We need to face the problem, not face shield it.

Have you heard of the Dead Internet Theory?


Simply put, the Dead Internet Theory suggests that a significant portion of the Internet, once bustling with human-generated content and interaction, is quickly becoming a hollow echo chamber dominated by artificially generated content and bots, designed to create an illusion of human activity and engagement to boost numbers and influence human behavior through fear, hate, and a collapse of reality.


Many feel we are already there. I mean, just imagine having a serious conversation with someone just five years ago about whether or not men can get pregnant? Or that aliens live among us. Or how not having symptoms for Covid was one of the symptoms of Covid. These are just some examples of countless conversations happening all across the Internet that have already become mainstream. 


Latest numbers show that more than half the content consumed online is now artificially generated. And with the rise of AI over the last few months, that figure is rising exponentially. So as frightening as it is to admit, it is safe to say that at this point, we are being programmed by AI and not the other way around. 


And it couldn’t have come at a worst point in time, either. After more than two years of being blatantly lied to, sanctioned, censored, shamed and ostracized for not going with the official narrative, the biggest side effect to come out of the pandemic has been the loss of trust. People just don’t believe what the mainstream media, government and our institutions have to say anymore. We are officially in a trust crisis.


So they turn to the internet. Only to find that this has also become a cesspool of disinformation and deep fakes, mostly controlled by the institutions that drove us to this desolate state in the first place. 


So what do we do? And how can this be a good thing?


First thing we need to do as humans is accept that this is all fake. Before anything, we need to finally agree on this shared reality. Kind of like how we did with WWE. Or when you found out Santa Claus wasn’t real. It didn’t make us stop watching, appreciating or celebrating, we just saw it through a different lens and interacted with it accordingly. And this is how I think we should look at the Internet.


Once we accept that the people, we are trying to win an argument with in the comments section are not human, or that latest fear mongering piece you read was done by ChatGPT, you can disengage and interact accordingly. Like how you would on an automated call. Soon enough, we would understand that the Internet is not a place to live in or socialize in, but a place solely to extract information — much like a library was before. 

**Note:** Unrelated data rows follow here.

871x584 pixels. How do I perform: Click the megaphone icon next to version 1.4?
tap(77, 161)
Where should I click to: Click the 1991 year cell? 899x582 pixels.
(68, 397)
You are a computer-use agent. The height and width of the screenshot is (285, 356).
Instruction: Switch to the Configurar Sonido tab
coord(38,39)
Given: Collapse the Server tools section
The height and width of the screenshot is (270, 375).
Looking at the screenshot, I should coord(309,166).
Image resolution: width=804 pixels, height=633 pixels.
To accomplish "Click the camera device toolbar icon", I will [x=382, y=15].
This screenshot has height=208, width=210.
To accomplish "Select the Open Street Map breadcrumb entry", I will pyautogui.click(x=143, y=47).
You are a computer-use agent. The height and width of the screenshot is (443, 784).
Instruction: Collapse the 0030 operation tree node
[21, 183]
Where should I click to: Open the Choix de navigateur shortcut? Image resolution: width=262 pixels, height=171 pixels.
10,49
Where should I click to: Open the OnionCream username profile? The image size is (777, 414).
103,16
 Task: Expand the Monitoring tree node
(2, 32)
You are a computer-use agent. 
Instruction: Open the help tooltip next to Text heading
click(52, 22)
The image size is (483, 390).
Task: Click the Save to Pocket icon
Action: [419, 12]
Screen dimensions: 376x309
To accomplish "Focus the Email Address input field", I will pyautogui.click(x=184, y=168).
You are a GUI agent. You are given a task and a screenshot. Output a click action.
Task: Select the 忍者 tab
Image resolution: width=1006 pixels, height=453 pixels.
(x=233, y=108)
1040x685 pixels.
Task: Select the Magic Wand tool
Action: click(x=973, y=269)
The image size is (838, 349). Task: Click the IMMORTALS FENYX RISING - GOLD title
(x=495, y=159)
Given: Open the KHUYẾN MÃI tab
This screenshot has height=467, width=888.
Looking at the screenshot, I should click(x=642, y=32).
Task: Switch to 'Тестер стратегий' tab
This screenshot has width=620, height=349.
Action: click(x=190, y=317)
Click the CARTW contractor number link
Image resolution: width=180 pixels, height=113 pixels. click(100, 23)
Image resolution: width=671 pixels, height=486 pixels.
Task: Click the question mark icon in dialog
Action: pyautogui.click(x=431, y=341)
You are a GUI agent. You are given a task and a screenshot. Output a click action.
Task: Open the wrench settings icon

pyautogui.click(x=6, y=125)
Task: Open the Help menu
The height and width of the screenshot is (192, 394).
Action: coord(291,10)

Eventually, once we see it for what it is and treat it accordingly, I could see a world in the not so distant future where instead of interacting with each other online, we would interact with our own personal assistants (like a highly evolved Siri) that would ‘fetch information’ from the Internet for us as we required it so we didn’t have to interact directly — allowing us to finally build our relationships offline and just treat the internet as a tool to facilitate that and not a replacement of it.